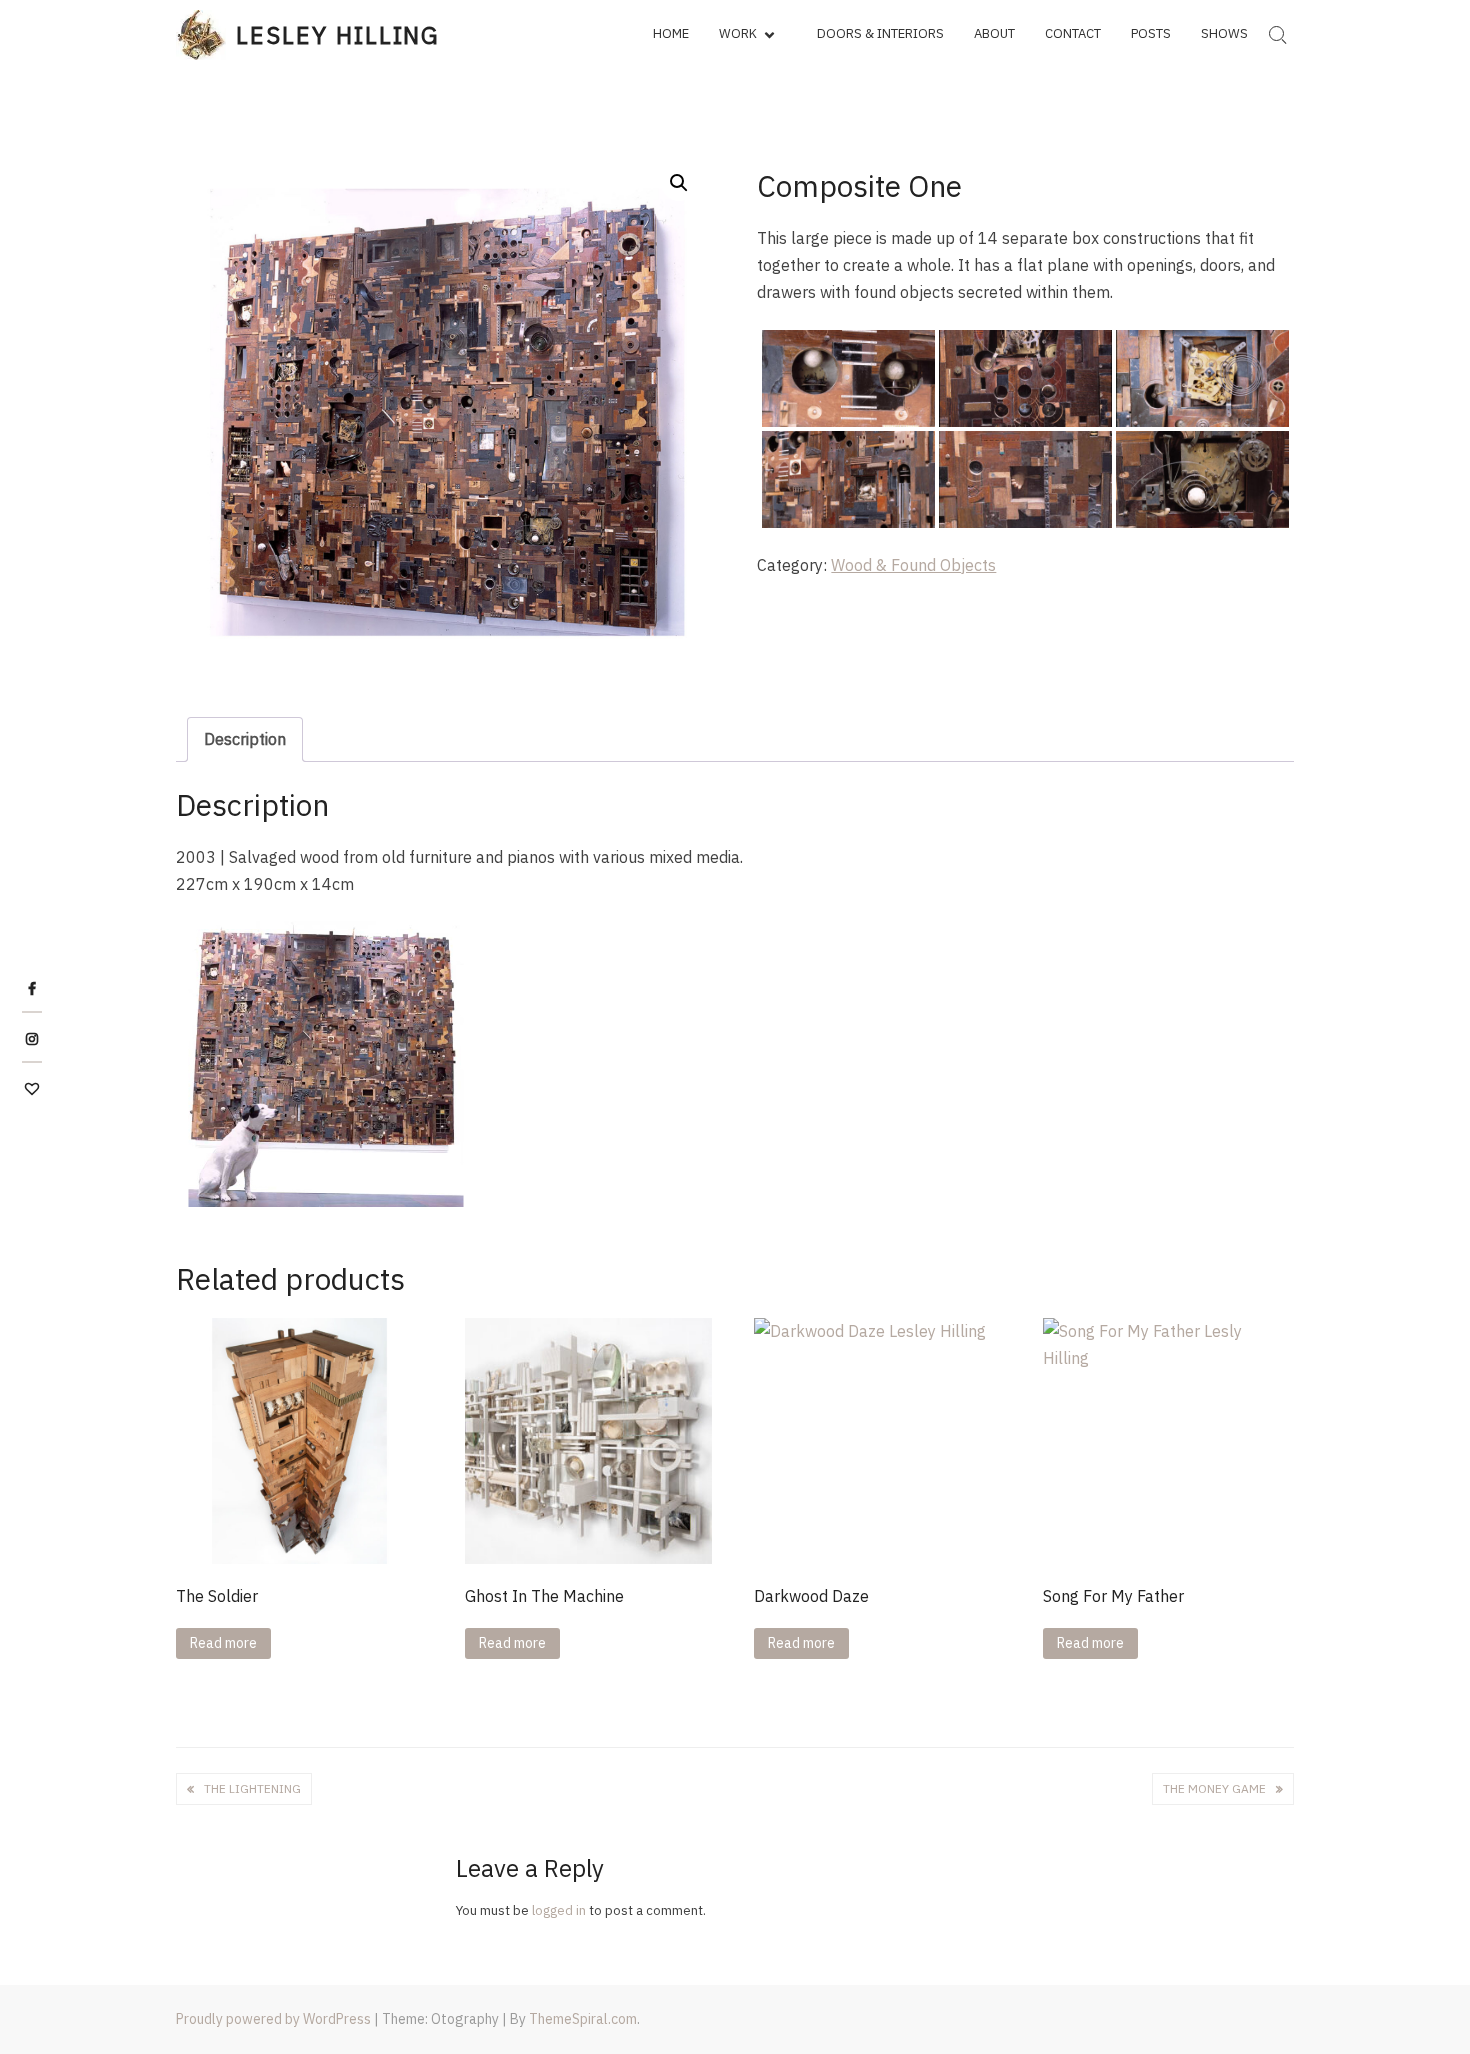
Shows (1224, 33)
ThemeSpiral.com (583, 2019)
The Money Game (1214, 1788)
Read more (223, 1643)
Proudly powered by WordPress (273, 2019)
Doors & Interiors (880, 33)
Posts (1151, 33)
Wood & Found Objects (913, 565)
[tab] (245, 739)
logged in (559, 1910)
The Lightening (252, 1788)
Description (245, 739)
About (994, 33)
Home (671, 33)
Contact (1073, 33)
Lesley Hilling (338, 35)
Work (738, 33)
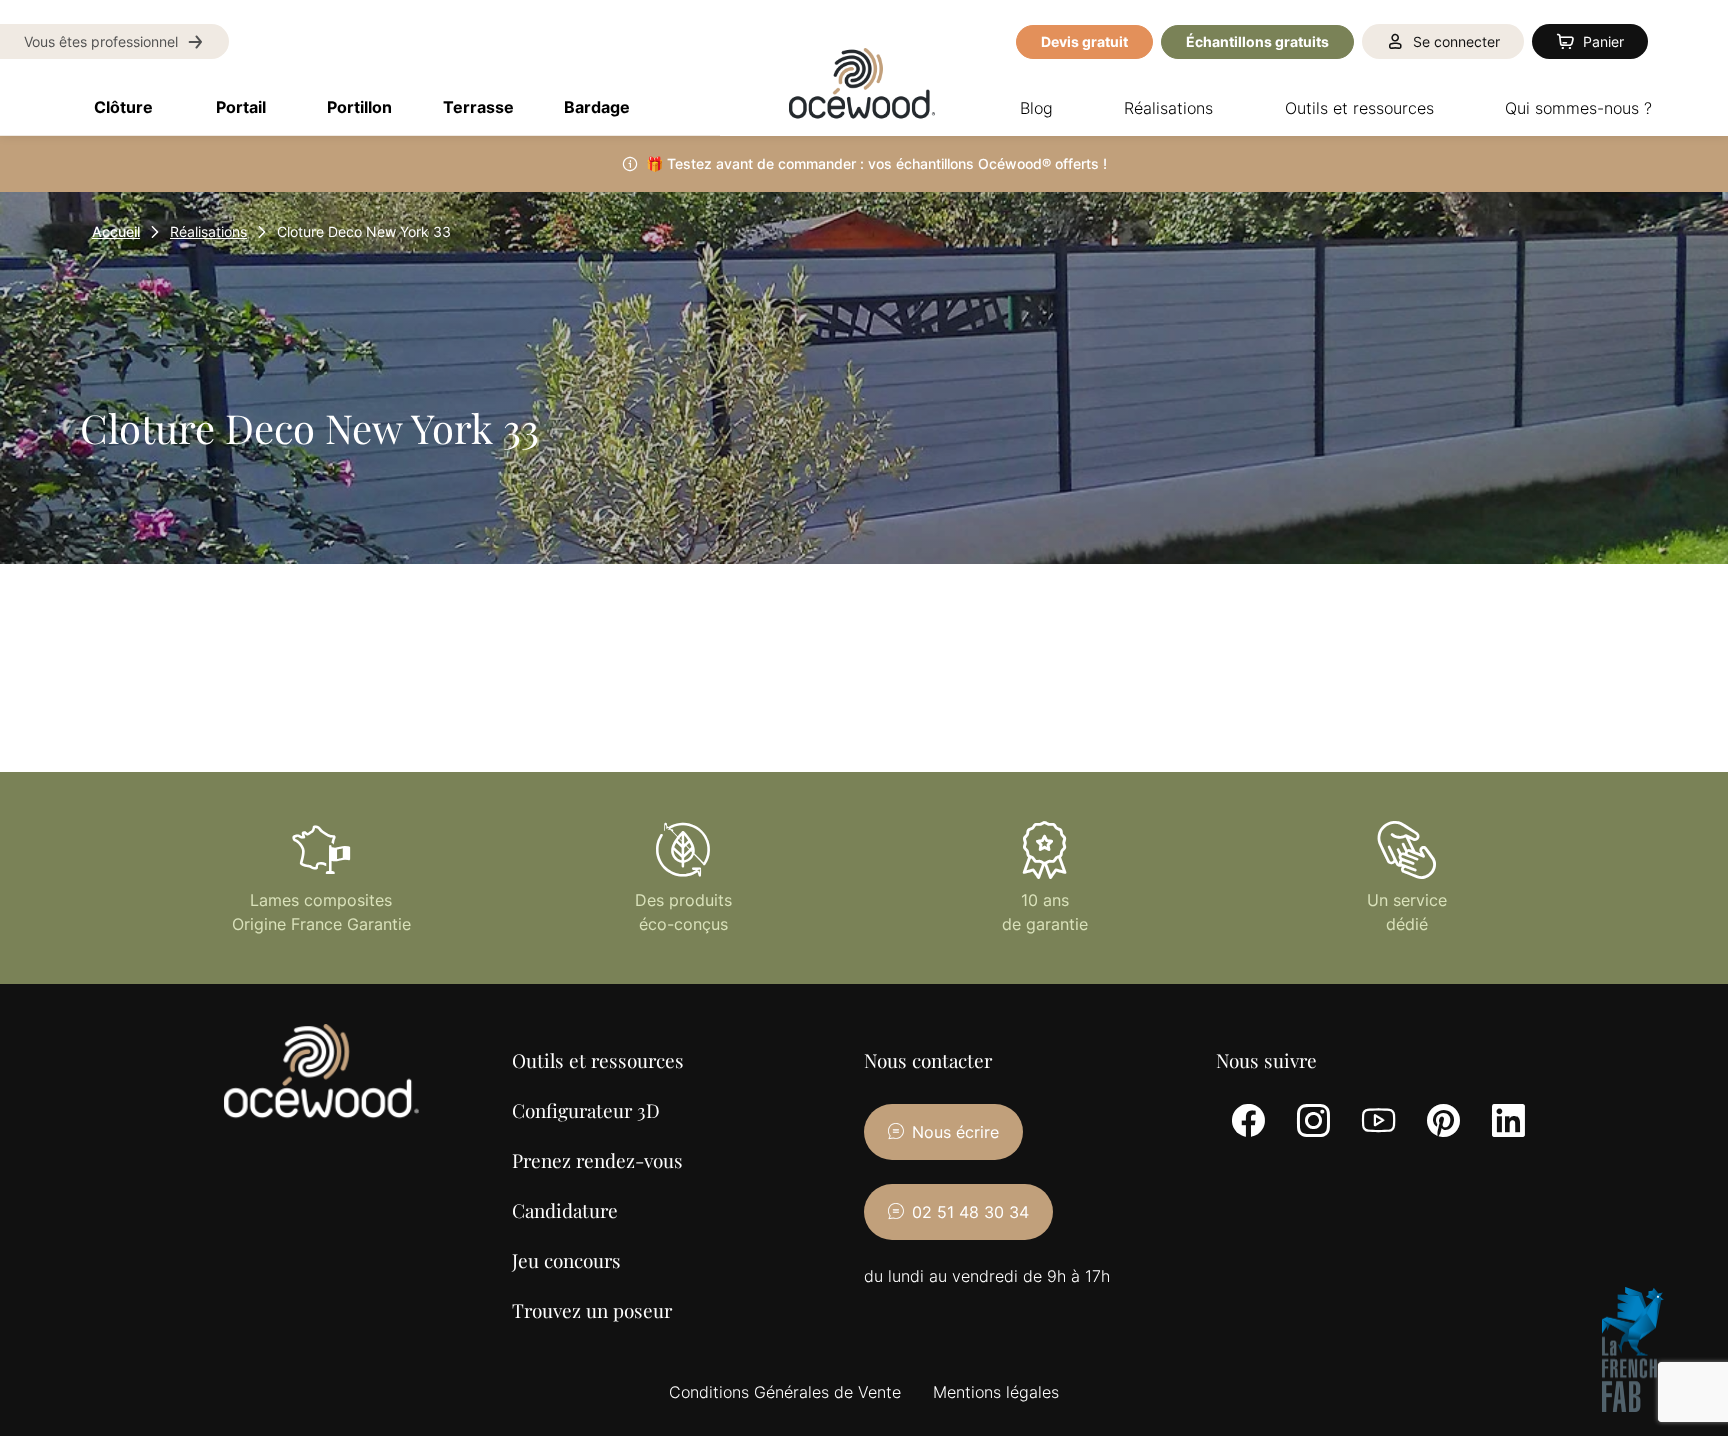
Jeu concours (566, 1260)
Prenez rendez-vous (597, 1160)
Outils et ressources (598, 1060)
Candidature (565, 1210)
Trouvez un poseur (592, 1310)
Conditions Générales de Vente (785, 1392)
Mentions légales (996, 1392)
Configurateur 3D (586, 1110)
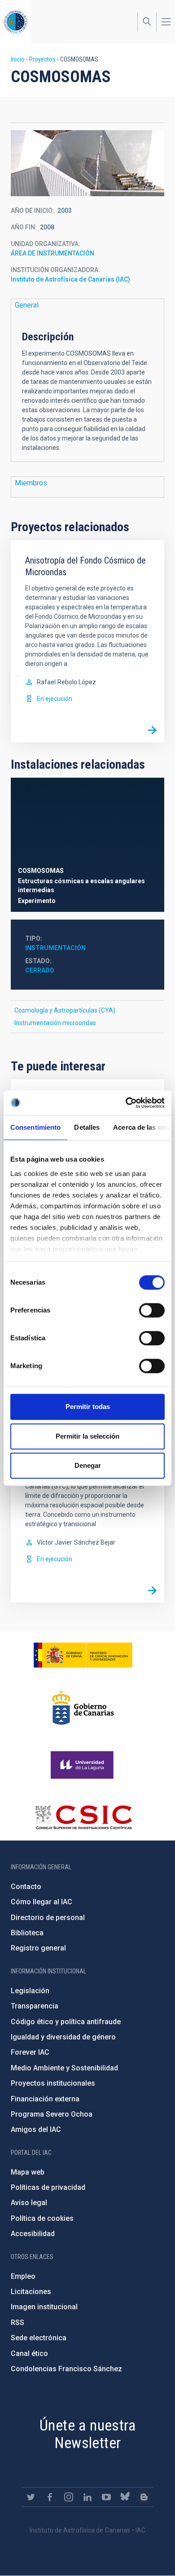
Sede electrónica (38, 2338)
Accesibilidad (33, 2233)
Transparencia (34, 2006)
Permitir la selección (87, 1436)
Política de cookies (42, 2218)
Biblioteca (27, 1933)
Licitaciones (31, 2291)
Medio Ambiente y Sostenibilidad (64, 2068)
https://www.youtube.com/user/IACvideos (106, 2497)
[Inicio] (15, 22)
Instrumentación (55, 947)
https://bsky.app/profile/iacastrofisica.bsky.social (125, 2497)
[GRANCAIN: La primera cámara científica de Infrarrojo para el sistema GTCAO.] (152, 1590)
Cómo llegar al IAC (41, 1902)
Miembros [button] (31, 483)
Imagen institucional (44, 2307)
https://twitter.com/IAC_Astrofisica (31, 2497)
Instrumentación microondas (55, 1022)
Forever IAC (30, 2052)
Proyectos (42, 59)
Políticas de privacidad (48, 2187)
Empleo (23, 2276)
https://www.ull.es (83, 1765)
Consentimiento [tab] (35, 1127)
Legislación (30, 1990)
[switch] (152, 1310)
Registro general (38, 1948)
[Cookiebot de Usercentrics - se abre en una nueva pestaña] (126, 1103)
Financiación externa (45, 2099)
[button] (87, 163)
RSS (17, 2322)
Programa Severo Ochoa (51, 2114)
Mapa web (27, 2172)
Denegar (87, 1465)
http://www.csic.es (83, 1817)
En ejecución (54, 698)
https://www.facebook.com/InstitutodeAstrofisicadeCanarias (49, 2497)
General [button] (27, 305)
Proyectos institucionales (53, 2083)
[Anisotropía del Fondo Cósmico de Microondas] (152, 730)
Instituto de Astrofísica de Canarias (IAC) (70, 279)
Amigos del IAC (36, 2129)
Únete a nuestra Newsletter (87, 2434)
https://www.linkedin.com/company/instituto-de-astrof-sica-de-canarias (87, 2497)
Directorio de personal (48, 1917)
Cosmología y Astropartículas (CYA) (64, 1010)
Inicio (18, 59)
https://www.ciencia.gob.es (83, 1655)
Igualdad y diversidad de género (63, 2037)
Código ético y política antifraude (66, 2021)
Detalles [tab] (87, 1127)
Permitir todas (88, 1406)
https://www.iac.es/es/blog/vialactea (144, 2497)
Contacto (26, 1886)
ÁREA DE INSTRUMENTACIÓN (52, 253)
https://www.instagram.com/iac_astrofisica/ (68, 2497)
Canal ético (29, 2353)
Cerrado (39, 970)
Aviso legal (29, 2202)
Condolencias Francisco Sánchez (66, 2369)
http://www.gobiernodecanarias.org (83, 1708)
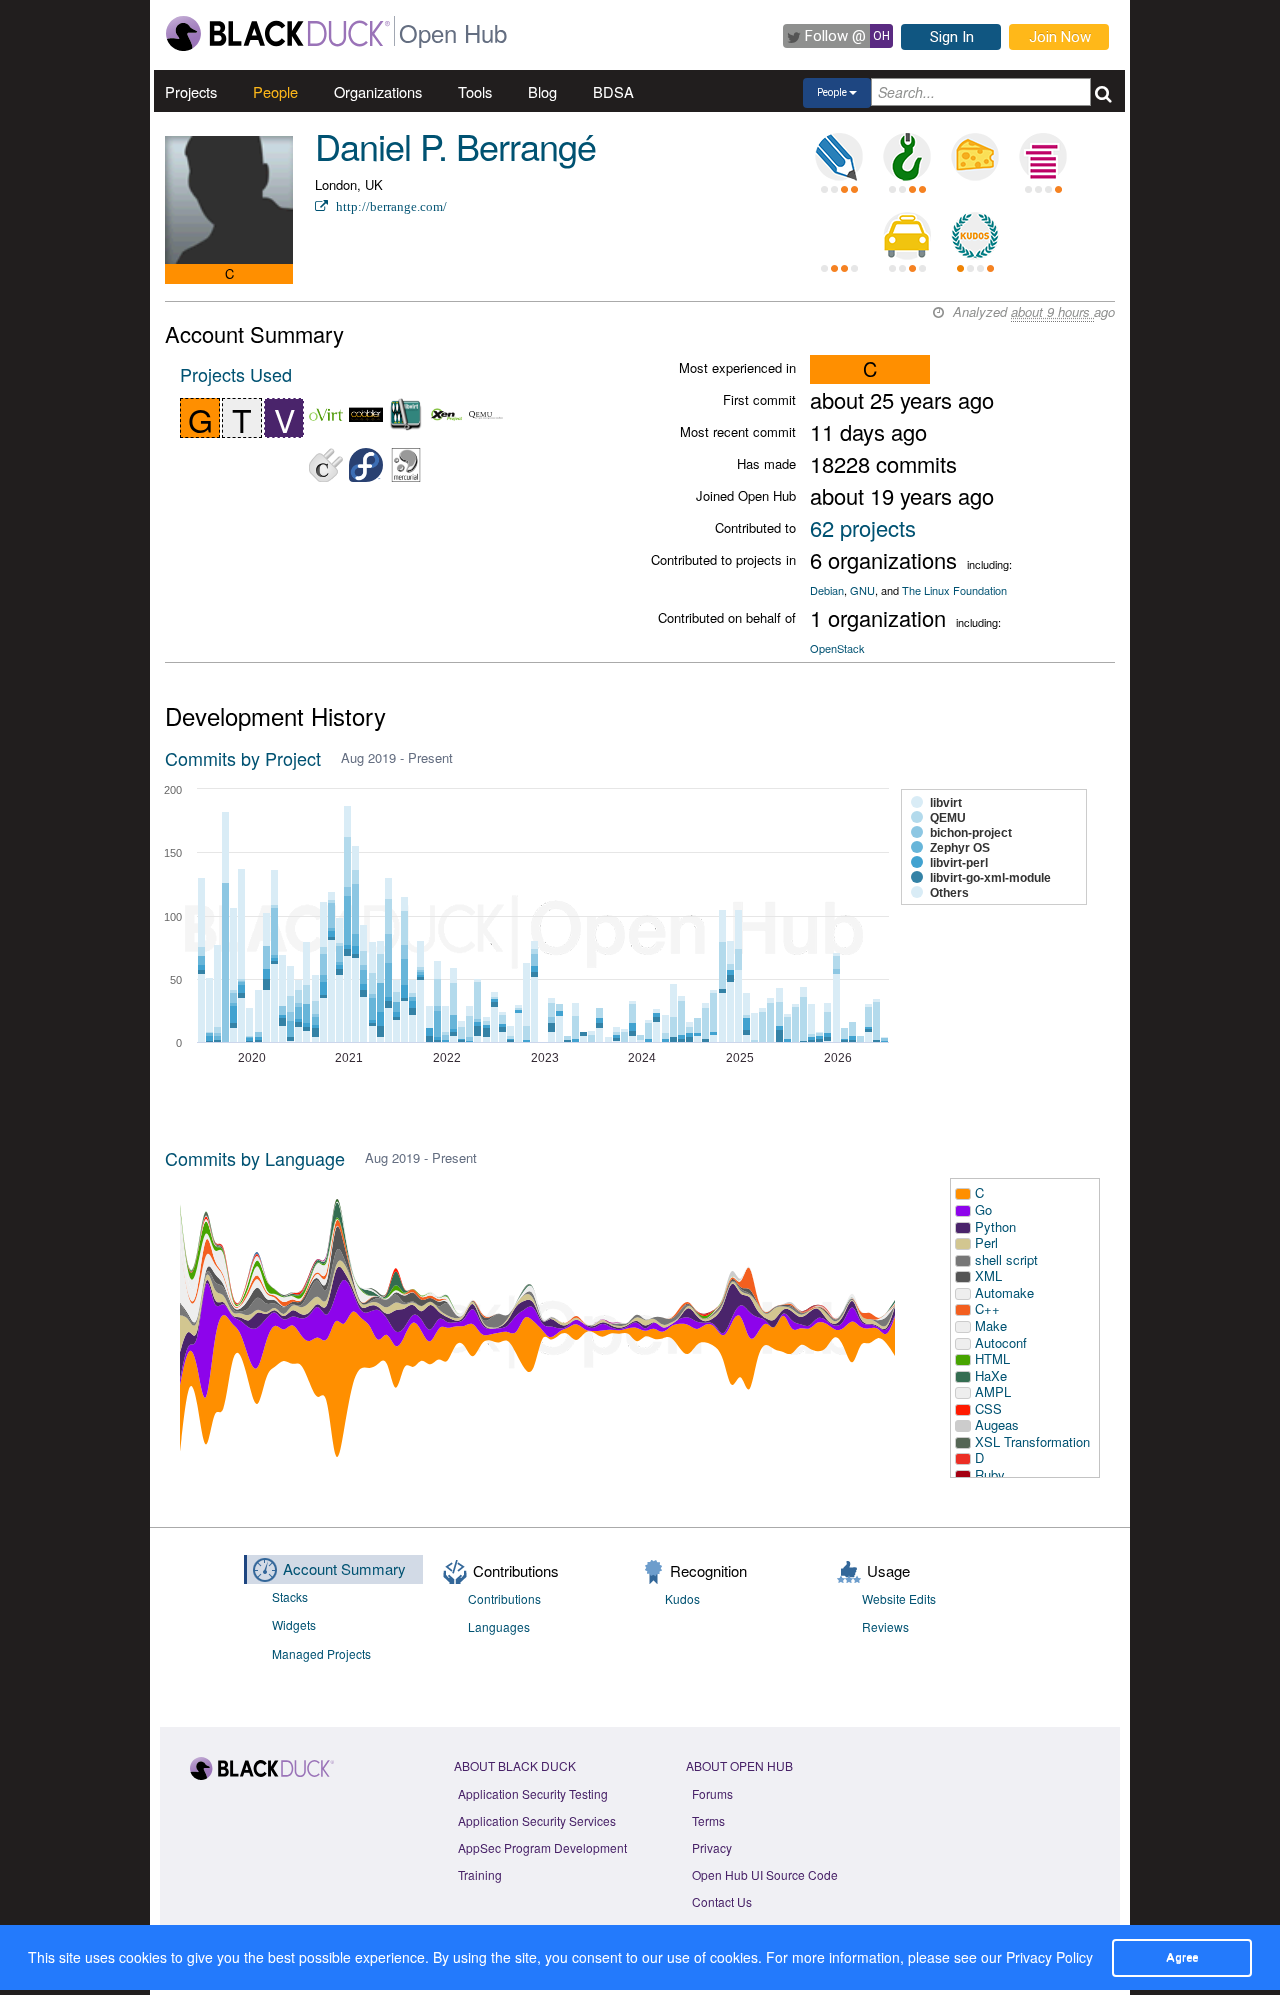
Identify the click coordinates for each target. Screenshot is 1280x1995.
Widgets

____

● Description of the task:
Filter the records above, keeping each line that contains the word "Permitir".

● Exercise answer:
Permitir la selección (87, 1436)
Permitir todas (88, 1406)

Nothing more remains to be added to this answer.